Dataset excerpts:
^^^^^^^^
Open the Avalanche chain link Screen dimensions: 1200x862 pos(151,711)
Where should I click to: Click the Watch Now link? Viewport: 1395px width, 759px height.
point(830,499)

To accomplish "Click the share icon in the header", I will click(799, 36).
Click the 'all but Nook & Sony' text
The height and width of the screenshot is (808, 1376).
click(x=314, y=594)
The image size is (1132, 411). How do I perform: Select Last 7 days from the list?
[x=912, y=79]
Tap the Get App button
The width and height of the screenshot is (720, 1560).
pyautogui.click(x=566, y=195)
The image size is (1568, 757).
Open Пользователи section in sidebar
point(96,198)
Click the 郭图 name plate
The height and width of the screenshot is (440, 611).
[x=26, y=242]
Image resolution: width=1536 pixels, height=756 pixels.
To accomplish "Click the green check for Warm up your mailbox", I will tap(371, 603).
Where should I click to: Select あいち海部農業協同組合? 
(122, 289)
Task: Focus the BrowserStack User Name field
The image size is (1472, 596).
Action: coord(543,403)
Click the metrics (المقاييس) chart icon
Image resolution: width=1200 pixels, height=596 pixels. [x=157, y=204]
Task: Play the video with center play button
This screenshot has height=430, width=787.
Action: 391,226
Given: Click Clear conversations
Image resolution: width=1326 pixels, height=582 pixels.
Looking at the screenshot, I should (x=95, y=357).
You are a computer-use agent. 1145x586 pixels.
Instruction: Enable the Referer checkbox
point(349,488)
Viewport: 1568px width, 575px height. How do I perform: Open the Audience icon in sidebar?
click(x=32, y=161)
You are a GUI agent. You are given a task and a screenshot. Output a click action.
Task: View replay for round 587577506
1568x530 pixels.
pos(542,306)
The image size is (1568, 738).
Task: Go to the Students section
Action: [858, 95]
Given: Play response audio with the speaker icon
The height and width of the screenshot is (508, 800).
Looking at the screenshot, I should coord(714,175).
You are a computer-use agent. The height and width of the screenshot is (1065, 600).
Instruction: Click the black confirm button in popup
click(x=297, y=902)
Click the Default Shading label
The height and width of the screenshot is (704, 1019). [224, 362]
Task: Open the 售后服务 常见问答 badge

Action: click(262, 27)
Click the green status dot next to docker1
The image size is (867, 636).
^^^^^^^^
PROBLEM STATEMENT: List every line above that holds the word "green".

WRITTEN SOLUTION:
To accomplish "Click the green check for Warm up your mailbox", I will tap(371, 603).
Click the green status dot next to docker1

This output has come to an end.